Wilton-Ely notes, “Piranesi’s close familiarity with the Villa dates back at least to the 1750’s, when there are accounts of sketching expeditions made in the company of Robert Adam, Clerisseau, and Allan Ramsay.” That Piranesi’s eminent chronicler does not include Vernet in this group points in the direction of it being a one-off event. Aside from their prodigious talents, the two men held in common just their respective friendships with Clerisseau. Out of this awareness and an understanding that he was soon leaving for France, might Vernet have felt prompted to paint himself and his companions into the scene – a kind of mid-18th century Polaroid?
Unlike Clerisseau and Piranesi, Vernet seems not to have taken to Hadrian’s Villa. We have located no references to other visits there, nor other drawings, nor any paintings. Perhaps it was the scorpions and snakes; perhaps it was Piranesi. Perhaps a matter of predilection. As Conisbee writes, “Vernet did not paint ancient ruins; except as an occasional landscape feature.” Perhaps this is why he pictures himself not sketching.

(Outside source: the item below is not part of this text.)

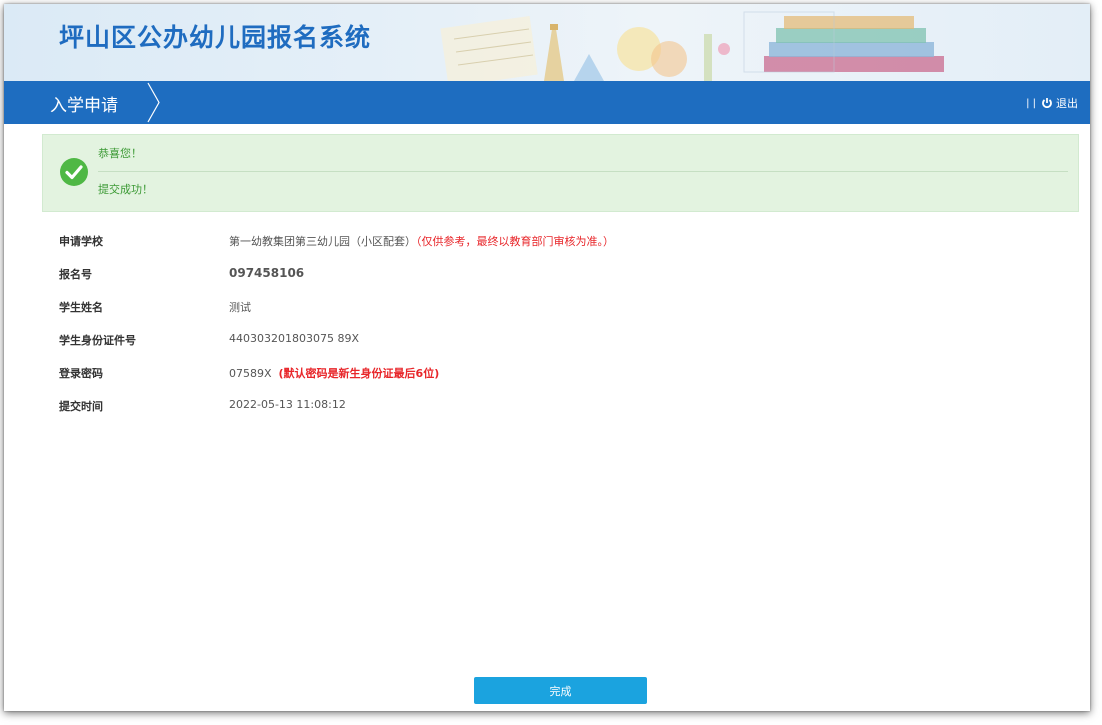 This screenshot has width=1102, height=725. I want to click on page-title: 入学申请, so click(84, 106).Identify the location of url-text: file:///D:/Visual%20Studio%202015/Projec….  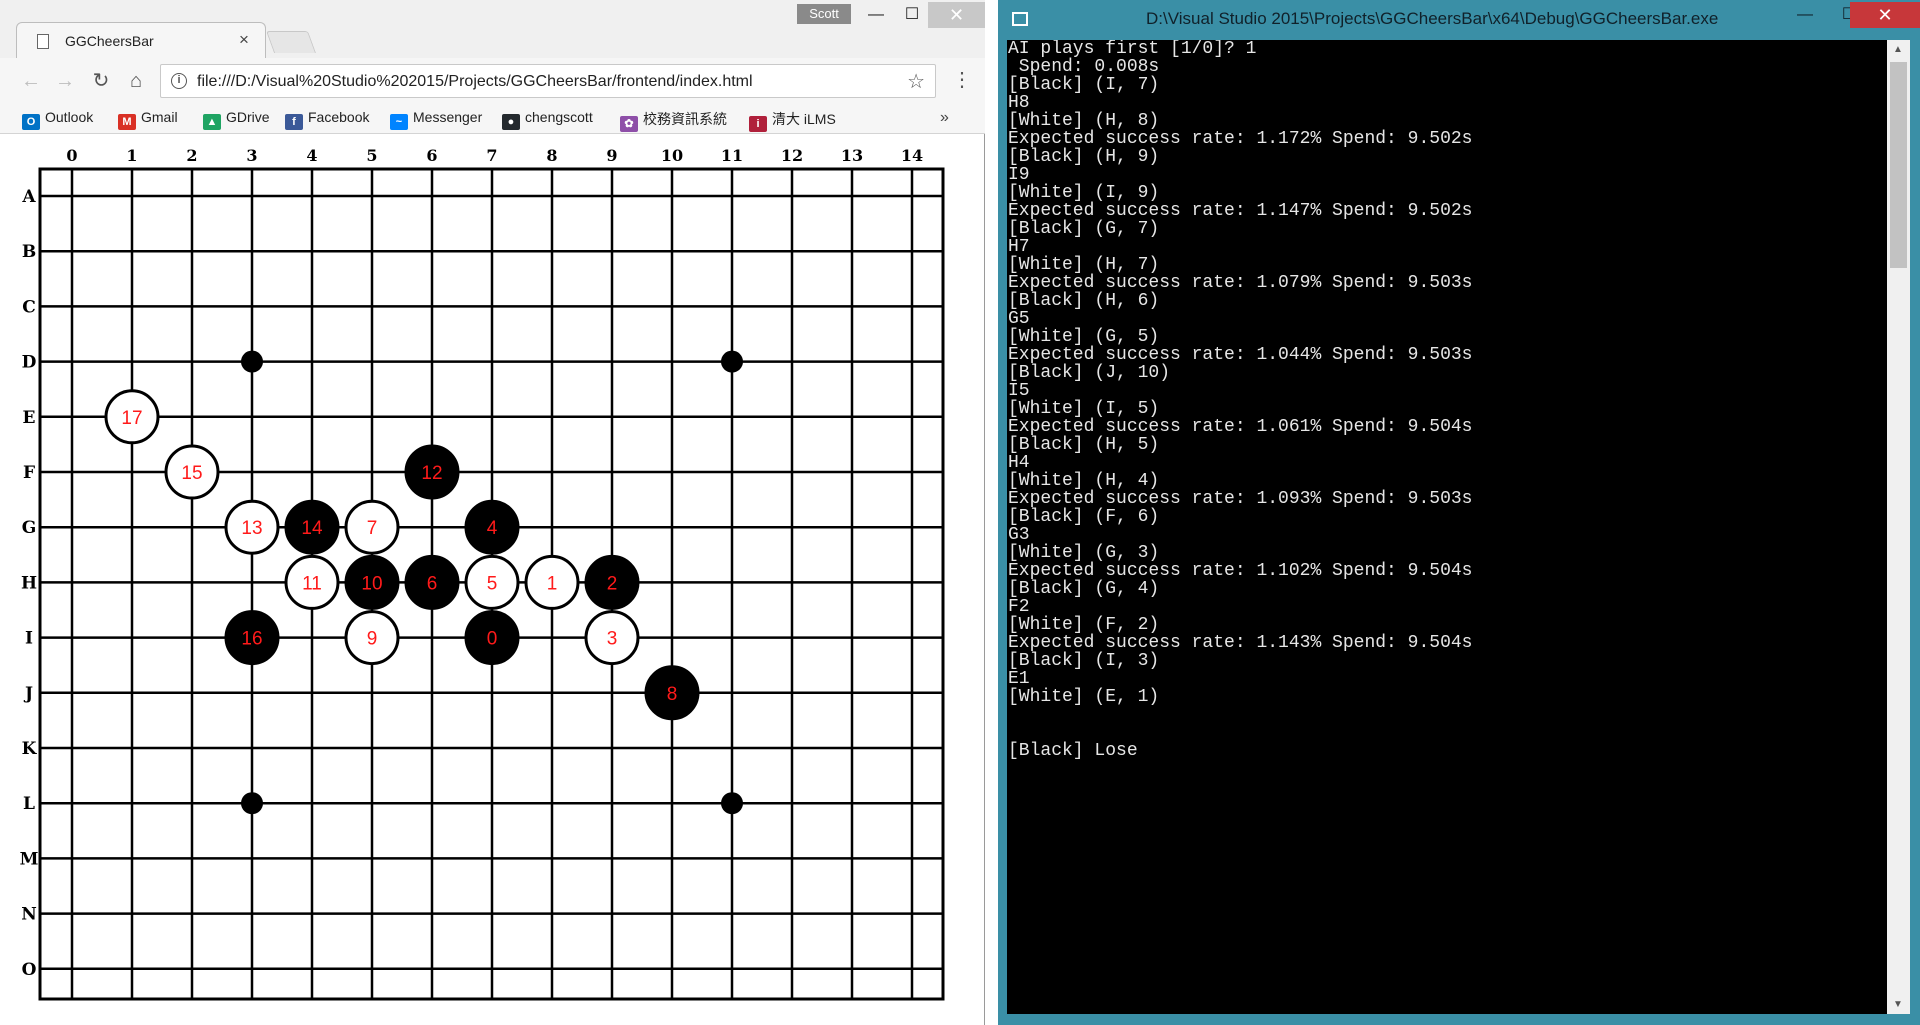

Vernet much preferred Tivoli – the Temple of the Sibyl, overlooking the waterfalls and cascades of the Aniene, a couple of miles to the northeast. There is an abundant drawn and painted record of his enthusiasm for this scene; one resonant in much later paintings, as well – the position, size, and scale of the Temple of the Sibyl in Vernet’s Tivoli pictures closely anticipates those of the towers and lighthouses in several of his later, much more famous marine views.
That he seems to have made no further visits to Hadrian’s Villa is hardly a surprise. By March, 1753, Vernet and his family were on a ship, bound for France. “After living for nearly twenty years in Italy, Vernet was never to return there – except through memory and art,” offers Conisbee. That much of this memory was carried by art, by travel sketches reminding of sunny Roman Spring afternoons, spent in the company of accomplished friends, illustrious counterparts, drawing the landscape of History’s vestiges, may have provided Monsieur Vernet particular satisfaction.